Data shown section start

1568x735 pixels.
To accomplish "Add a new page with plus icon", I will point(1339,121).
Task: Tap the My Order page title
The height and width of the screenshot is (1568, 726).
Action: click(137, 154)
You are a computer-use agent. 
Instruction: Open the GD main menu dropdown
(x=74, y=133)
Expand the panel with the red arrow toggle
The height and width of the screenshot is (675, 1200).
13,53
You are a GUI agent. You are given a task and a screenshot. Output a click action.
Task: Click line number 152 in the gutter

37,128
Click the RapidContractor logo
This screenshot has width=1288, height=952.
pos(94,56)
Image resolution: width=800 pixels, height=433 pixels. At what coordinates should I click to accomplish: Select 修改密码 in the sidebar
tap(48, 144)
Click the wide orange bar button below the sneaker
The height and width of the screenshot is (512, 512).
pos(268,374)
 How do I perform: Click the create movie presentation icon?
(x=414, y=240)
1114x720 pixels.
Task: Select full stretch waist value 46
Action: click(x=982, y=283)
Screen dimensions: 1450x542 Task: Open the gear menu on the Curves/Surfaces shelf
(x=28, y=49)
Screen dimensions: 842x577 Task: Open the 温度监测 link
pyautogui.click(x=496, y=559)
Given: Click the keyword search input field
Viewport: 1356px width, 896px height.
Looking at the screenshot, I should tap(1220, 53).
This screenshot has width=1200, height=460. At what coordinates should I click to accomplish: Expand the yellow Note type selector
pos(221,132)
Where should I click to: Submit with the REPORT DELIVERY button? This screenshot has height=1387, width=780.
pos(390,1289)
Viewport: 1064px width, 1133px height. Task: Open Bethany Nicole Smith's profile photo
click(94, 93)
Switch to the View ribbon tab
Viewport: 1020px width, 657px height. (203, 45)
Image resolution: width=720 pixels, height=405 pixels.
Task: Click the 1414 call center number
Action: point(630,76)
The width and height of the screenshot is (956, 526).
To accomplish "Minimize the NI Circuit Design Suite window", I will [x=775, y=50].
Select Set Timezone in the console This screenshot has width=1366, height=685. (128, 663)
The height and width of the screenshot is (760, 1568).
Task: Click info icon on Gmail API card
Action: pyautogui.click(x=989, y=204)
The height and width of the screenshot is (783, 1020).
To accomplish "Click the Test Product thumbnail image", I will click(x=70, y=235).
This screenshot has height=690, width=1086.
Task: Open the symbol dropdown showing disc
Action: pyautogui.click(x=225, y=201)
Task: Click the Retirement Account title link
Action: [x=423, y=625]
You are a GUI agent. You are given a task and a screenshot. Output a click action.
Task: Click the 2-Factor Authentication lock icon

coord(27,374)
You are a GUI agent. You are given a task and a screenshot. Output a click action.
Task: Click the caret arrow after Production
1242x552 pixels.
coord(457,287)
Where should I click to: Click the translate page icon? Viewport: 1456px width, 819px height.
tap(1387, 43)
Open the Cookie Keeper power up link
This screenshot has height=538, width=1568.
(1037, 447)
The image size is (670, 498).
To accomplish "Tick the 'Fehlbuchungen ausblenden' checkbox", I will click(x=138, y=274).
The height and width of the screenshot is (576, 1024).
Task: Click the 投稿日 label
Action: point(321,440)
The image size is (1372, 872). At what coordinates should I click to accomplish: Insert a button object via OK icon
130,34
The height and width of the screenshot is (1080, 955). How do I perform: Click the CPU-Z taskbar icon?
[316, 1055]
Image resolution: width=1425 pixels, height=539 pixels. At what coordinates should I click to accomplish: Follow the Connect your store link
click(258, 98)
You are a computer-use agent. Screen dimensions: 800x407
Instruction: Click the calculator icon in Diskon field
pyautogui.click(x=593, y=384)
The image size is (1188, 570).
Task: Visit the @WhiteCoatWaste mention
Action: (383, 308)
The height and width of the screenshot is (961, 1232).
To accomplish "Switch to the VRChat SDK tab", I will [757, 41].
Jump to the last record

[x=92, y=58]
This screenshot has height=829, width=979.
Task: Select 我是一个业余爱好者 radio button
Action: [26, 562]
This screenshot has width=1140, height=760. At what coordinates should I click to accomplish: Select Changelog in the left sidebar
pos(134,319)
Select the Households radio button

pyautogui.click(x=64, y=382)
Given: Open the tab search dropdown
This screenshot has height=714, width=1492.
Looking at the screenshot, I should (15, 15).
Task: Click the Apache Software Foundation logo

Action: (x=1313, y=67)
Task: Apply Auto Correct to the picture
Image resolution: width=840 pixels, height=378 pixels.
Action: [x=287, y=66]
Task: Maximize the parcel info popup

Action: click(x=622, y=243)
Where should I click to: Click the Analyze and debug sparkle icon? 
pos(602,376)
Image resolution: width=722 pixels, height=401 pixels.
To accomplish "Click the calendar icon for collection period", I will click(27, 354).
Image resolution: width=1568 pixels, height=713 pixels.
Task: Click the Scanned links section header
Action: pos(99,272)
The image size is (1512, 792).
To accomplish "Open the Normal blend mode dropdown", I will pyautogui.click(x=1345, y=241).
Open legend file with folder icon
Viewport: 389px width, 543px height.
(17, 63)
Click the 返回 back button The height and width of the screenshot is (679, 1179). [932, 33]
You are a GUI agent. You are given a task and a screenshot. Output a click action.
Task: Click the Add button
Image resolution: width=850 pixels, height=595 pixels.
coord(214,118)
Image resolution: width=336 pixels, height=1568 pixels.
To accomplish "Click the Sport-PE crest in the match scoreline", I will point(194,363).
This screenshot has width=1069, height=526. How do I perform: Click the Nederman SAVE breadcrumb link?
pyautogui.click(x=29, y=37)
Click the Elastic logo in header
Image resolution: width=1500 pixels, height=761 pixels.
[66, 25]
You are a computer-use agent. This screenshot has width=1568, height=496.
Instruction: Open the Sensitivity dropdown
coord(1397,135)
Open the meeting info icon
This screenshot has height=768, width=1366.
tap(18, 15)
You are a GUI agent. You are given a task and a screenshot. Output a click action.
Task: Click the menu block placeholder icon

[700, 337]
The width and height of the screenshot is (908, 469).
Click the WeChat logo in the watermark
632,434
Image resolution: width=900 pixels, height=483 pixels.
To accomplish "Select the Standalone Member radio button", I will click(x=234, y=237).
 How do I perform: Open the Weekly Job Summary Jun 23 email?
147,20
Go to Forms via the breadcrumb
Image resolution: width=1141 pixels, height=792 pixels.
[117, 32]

Data shown section end

#### [Aim of the task]
Which lines of the data contain "computer"? Copy them all.

#### [Answer to this exercise]
You are a computer-use agent. 
You are a computer-use agent. Screen dimensions: 800x407
You are a computer-use agent. This screenshot has width=1568, height=496.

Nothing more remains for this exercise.